- **TO DO**: Decide whether each statement agrees with the text passage, answering yes or no and quoting the words that settle it: (a) Greatorex published no original music. (b) Geminiani gave his first public concert in Dublin on 6 December 1733. (c) Geminiani composed forty-seven concertos.

- **TEXT PASSAGE**:
Greatorex was most important in his day as a teacher and conductor. He published no original music, but was highly esteemed for his arrangements, and for his additional accompaniments to many pieces for the Ancient and Vocal Concerts. He harmonized the Parochial Psalmody (London, c. 1825) and published psalms and chants (London, 1829) as well as several monographs on mathematics, astronomy and natural history. Only one of these is available at the Internet Text Archive: his 1819 Observations on the Height of Mountains in the North of England.
10) Francesco Geminiani (1687 to 1762), composer, violinist and theorist. "Geminiani," wrote Burney, "was seldom heard in public during his long residence in England. His compositions, scholars, and the presents he received from the great, whenever he could be prevailed upon to play at their houses, were his chief support." In 1725 he was one of the founder members of the Philo-Musicae et Architecturae Societas, a masonic lodge known as the Queen's Head; in confirmation of the distinction he had achieved during his more than ten years in London, he was awarded the office of Perpetual Dictator.
On 6 December 1733 Geminiani arrived in Dublin to join Moore's retinue, and on 15 December he gave his first public concert there. He opened a concert hall in Dame Street, Spring Gardens, later known as "Geminiani's Great Room," which he used also for selling pictures.
He composed forty-seven concertos and at least six treatises; a number of these items are available from the Internet Text Archive, including "A Guide to Harmony," "The Art of Accompaniment," and - very important this in our present day, when the subject is so neglected - "A Treatise of Good Taste in the Art of Musick" (1749).

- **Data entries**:
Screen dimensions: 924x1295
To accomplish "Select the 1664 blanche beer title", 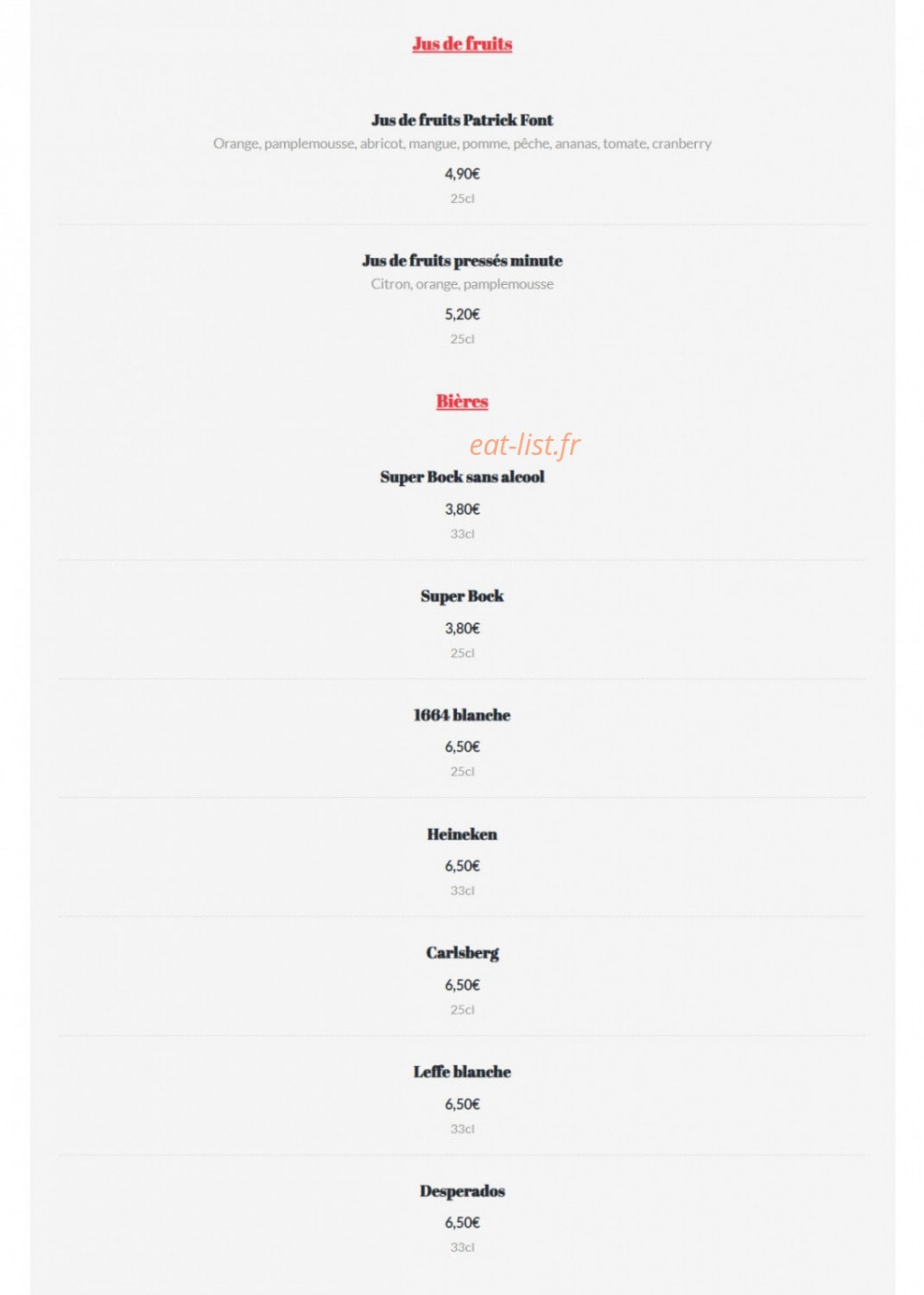I will (x=462, y=715).
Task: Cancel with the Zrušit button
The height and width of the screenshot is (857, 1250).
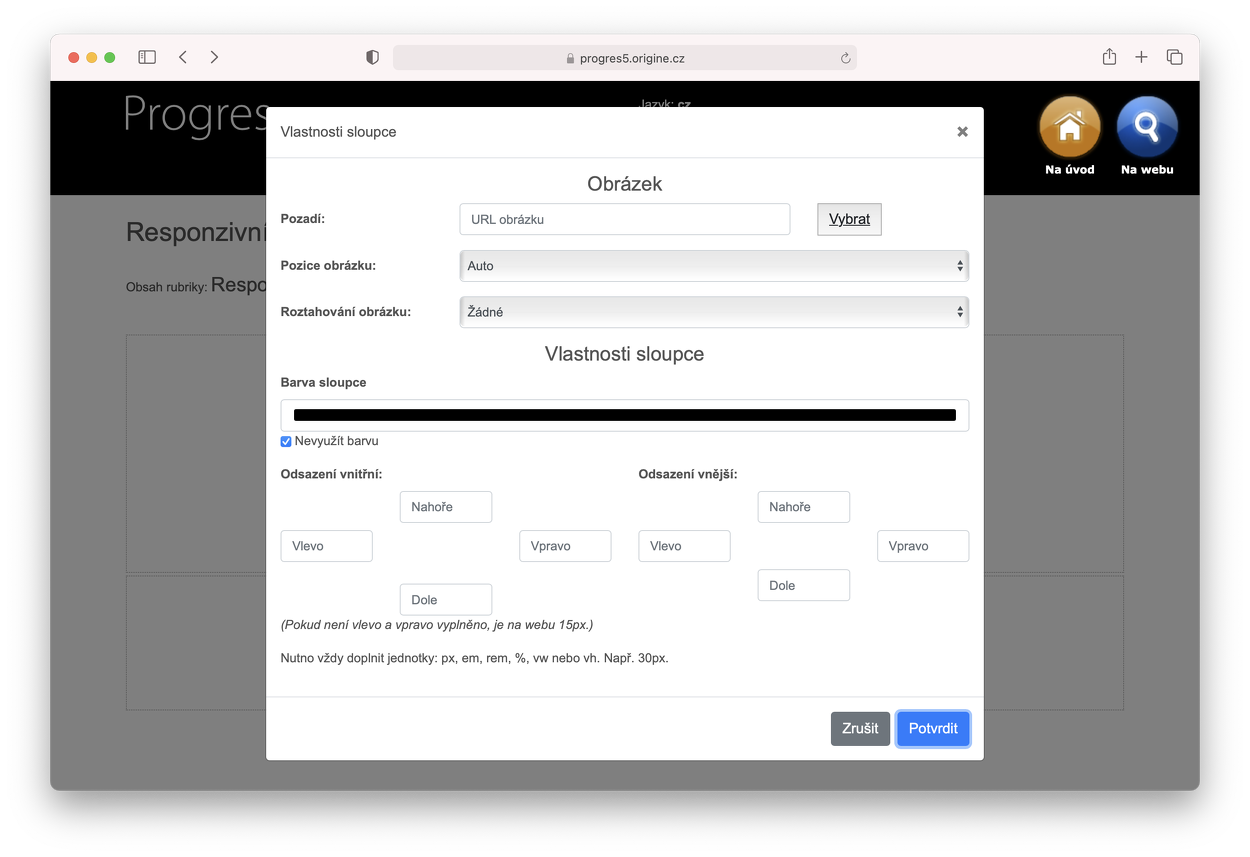Action: pyautogui.click(x=859, y=728)
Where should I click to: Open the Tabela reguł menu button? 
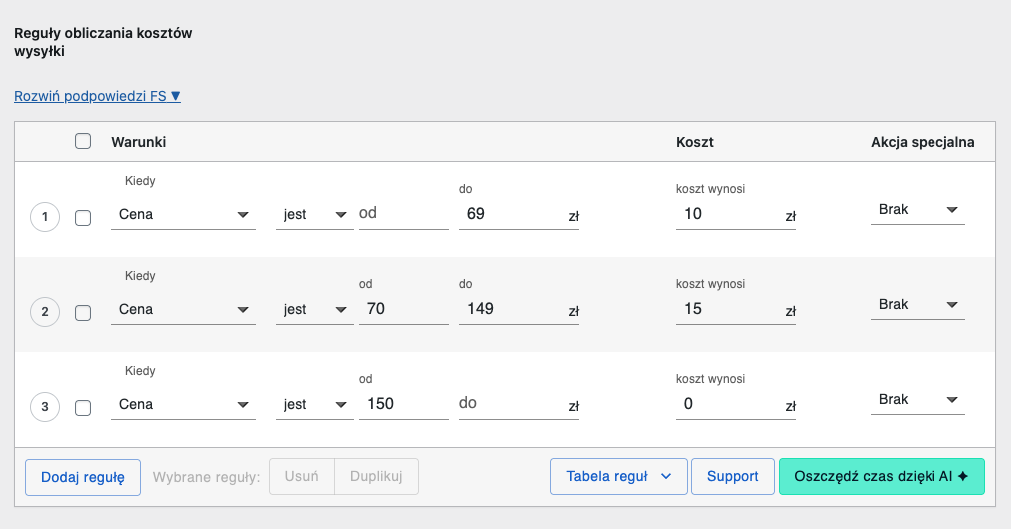coord(618,476)
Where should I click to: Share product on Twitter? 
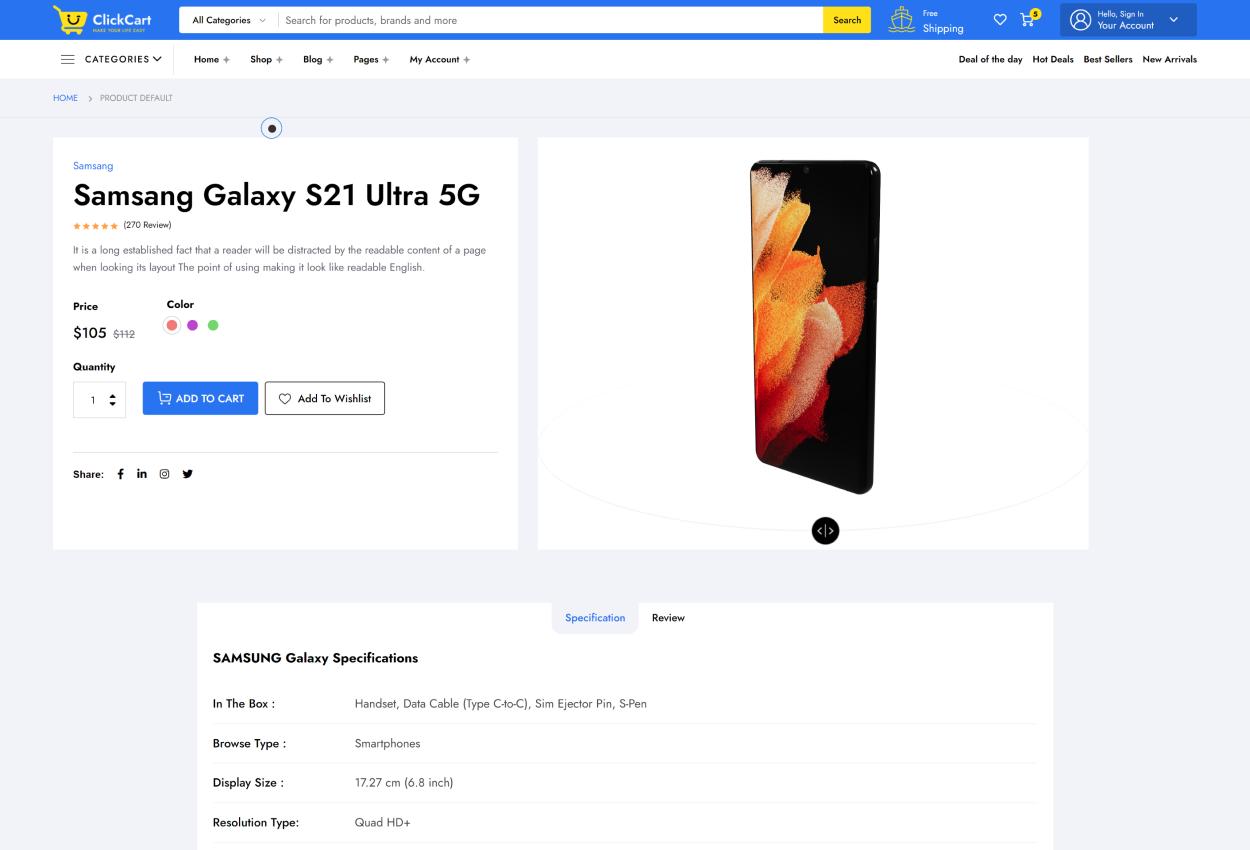188,474
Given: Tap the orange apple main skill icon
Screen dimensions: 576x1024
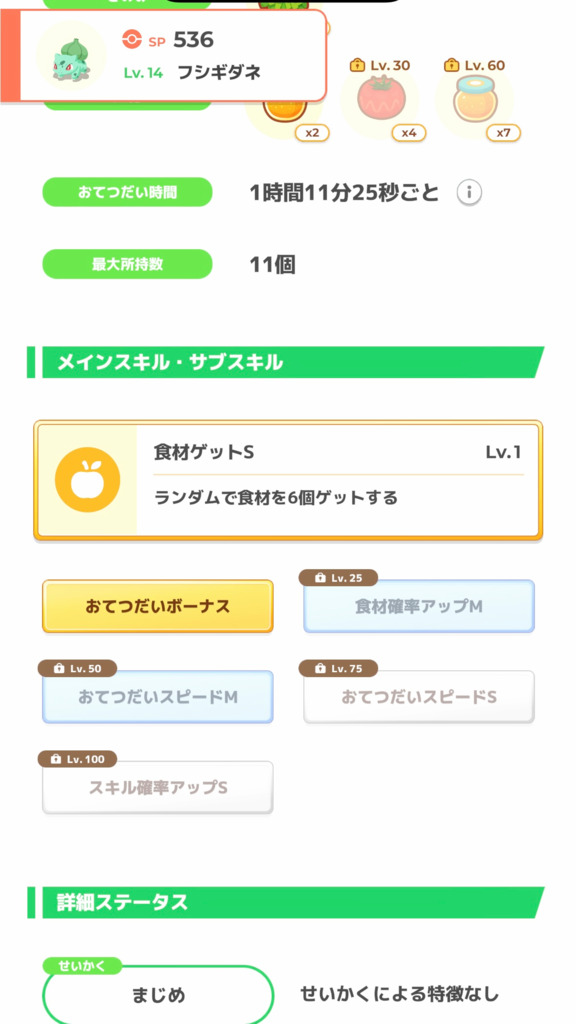Looking at the screenshot, I should tap(88, 479).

- **ANSWER TO THIS PROBLEM**:
(a) Yes: "He published no original music."
(b) No: "on 15 December he gave his first public concert there."
(c) Yes: "He composed forty-seven concertos."